The storage medium according to claim 1, wherein the copy control means writes data to the predicted storage medium and also writes the same data to the standby storage medium when there is a request to write data. Management device.

The copy control means is characterized in that when the storage medium with the highest failure risk fails, the standby storage medium is incorporated as one of the plurality of storage media in place of the storage medium with the highest failure risk. 3. The storage medium management device according to claim 2.

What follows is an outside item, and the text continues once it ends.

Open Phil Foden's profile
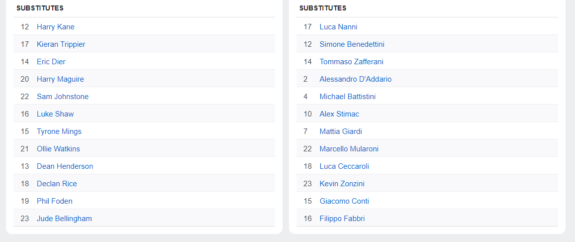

The copy control means is characterized in that, when it is determined by the operation state determination means that there is no difference in the operation states, the copy control means copies the data of any storage medium among the plurality of storage media to the standby storage medium. 4. The storage medium management device according to claim 3.

5. The operating state includes at least one of the operating time, response speed, error rate, and number of registered alternative sectors of each of the plurality of storage media. The storage medium management device described.

A storage medium management method for managing a plurality of storage media constituting a RAID array, the method comprising:
collecting operational states of the plurality of storage media;
determining whether there is a relative difference in the operating states of the plurality of collected storage media;
predicting a storage medium with the highest failure risk based on the result of the determination;
Copying data of the storage medium with the predicted highest failure risk to a standby storage medium;
A storage medium management method characterized by comprising:

A computer of a storage medium management device that manages a plurality of storage media constituting a RAID array,
collecting operational states of the plurality of storage media;
determining whether there is a relative difference in the operating states of the plurality of collected storage media;
predicting a storage medium with the highest failure risk based on the result of the determination;
Copying data of the storage medium with the predicted highest failure risk to a standby storage medium;
A storage medium management program that executes.